** WHAT YOU SHOULD DO **
In the data below, how many lines contain the string "computer"? Reply with the number only.

===== ENTRIES SHOWN

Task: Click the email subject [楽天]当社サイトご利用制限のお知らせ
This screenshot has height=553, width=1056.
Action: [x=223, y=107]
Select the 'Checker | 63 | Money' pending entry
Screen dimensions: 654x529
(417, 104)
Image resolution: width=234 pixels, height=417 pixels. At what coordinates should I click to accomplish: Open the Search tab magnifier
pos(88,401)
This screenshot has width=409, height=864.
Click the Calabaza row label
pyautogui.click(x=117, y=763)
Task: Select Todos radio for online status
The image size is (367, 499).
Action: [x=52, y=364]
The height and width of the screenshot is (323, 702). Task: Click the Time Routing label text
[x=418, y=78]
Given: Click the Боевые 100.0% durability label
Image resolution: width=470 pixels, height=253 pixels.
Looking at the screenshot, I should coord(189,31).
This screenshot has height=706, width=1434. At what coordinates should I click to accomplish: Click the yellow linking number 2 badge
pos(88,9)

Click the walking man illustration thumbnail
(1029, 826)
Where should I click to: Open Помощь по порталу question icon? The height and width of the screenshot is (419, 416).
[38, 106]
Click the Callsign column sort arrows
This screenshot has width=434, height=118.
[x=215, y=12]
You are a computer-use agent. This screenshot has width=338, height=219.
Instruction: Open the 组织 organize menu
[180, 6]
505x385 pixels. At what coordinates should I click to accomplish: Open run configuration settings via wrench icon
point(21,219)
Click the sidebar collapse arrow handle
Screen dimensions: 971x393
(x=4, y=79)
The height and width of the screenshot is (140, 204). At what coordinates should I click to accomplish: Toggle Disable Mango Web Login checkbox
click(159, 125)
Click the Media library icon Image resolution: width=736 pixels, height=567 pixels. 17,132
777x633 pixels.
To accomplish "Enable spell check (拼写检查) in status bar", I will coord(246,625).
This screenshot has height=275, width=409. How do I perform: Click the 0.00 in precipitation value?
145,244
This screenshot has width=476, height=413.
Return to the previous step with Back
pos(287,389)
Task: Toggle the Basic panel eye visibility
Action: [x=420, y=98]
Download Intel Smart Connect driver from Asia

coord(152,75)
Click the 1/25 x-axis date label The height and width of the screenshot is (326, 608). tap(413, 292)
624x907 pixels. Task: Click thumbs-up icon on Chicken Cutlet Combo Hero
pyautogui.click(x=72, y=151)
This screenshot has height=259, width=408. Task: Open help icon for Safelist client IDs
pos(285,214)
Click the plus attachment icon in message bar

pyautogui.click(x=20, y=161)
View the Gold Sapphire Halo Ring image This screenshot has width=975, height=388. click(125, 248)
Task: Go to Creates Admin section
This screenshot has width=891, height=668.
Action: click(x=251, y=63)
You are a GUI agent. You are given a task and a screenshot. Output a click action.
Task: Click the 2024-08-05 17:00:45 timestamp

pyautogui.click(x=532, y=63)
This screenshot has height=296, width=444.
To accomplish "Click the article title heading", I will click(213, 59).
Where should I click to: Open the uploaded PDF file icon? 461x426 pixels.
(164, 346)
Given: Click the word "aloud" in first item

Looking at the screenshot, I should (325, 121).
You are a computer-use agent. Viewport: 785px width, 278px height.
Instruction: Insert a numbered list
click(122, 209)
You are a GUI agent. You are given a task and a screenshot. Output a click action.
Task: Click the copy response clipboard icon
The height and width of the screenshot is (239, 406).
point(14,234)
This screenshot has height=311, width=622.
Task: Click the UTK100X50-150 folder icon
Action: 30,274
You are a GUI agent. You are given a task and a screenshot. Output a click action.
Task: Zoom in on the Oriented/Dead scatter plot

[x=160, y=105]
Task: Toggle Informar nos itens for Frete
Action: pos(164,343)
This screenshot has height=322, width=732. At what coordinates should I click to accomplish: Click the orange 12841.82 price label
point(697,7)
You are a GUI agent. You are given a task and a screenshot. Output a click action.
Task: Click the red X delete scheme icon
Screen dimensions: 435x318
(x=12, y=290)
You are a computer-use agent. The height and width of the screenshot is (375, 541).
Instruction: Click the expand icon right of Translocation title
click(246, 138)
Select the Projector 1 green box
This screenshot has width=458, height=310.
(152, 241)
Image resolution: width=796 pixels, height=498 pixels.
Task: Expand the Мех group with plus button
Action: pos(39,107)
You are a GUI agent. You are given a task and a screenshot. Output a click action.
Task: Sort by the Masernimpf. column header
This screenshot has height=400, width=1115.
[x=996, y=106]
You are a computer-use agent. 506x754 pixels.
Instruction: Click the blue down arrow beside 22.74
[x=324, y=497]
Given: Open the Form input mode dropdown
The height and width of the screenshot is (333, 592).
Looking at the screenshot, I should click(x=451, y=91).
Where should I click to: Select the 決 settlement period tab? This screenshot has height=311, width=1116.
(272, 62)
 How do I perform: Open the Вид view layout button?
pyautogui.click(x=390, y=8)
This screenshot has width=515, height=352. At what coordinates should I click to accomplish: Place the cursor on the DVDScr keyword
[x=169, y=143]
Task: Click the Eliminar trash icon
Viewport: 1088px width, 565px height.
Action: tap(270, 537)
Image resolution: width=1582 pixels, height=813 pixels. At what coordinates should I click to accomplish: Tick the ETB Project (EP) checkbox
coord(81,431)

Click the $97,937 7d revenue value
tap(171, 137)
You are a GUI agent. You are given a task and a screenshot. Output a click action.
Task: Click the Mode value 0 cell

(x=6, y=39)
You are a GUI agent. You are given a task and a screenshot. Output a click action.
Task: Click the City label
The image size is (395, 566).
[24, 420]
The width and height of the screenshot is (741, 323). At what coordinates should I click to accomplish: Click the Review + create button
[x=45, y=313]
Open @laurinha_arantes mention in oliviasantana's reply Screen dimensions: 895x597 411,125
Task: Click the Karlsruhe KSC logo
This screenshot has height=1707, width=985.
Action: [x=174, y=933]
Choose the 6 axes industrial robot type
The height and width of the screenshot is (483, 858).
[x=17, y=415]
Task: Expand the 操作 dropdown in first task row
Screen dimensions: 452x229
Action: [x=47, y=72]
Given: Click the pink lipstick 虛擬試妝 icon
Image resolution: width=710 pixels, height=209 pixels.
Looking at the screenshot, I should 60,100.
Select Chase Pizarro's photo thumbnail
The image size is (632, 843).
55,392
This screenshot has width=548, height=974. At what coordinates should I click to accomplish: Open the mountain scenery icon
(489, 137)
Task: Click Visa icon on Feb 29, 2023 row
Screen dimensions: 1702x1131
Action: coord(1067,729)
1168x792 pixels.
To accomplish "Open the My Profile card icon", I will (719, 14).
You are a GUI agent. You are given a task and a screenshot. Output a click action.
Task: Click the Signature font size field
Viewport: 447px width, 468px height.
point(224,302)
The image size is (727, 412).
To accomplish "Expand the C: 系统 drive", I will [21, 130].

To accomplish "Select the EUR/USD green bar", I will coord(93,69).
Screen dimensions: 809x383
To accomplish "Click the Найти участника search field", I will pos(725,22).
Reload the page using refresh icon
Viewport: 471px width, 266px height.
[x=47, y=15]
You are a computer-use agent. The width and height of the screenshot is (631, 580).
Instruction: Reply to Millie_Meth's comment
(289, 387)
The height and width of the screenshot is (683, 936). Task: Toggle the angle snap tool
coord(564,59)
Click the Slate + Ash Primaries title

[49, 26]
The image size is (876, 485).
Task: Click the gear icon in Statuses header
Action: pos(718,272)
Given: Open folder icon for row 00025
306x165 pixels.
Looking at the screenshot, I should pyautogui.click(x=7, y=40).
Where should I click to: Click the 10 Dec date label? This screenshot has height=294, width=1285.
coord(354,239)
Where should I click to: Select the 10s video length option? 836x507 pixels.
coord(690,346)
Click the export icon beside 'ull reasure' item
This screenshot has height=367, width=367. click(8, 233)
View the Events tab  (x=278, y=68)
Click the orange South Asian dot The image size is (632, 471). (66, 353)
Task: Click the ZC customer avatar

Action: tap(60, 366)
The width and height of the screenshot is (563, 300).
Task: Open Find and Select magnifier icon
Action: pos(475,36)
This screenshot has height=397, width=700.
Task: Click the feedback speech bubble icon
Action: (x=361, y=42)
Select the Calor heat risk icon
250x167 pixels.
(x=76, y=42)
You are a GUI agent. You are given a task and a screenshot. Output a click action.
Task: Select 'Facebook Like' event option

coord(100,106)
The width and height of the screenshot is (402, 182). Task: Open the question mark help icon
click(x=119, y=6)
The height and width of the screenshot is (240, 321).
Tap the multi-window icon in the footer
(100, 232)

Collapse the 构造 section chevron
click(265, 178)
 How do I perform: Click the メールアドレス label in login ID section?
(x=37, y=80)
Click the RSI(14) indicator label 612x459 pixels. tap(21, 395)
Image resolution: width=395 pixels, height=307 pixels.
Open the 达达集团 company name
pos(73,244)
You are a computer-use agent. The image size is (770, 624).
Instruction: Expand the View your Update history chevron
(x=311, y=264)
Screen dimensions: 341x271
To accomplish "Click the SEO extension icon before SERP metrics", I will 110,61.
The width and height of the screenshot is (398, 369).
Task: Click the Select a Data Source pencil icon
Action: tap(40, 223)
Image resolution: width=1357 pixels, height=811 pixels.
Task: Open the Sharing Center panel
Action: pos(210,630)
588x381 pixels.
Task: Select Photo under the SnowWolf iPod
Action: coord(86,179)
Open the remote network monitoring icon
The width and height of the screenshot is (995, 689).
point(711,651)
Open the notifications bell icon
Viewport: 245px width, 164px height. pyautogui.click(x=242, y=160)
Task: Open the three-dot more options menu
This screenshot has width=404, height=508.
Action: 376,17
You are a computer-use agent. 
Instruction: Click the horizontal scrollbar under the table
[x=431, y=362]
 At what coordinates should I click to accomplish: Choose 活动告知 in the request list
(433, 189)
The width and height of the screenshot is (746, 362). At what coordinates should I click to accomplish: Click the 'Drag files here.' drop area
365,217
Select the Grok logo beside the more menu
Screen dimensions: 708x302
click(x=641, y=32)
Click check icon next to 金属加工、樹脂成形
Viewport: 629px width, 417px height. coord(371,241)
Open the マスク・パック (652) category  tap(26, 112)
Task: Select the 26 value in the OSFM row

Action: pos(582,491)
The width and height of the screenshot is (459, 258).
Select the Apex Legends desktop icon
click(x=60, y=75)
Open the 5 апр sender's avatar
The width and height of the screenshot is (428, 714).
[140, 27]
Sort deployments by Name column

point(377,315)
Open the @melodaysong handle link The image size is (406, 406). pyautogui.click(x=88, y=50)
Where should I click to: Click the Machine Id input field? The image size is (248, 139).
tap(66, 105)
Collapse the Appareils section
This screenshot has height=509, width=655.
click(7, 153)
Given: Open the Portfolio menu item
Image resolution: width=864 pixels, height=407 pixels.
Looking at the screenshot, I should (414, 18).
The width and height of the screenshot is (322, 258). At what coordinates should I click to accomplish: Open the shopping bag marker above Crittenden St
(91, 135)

==========

** TASK RESULT **
7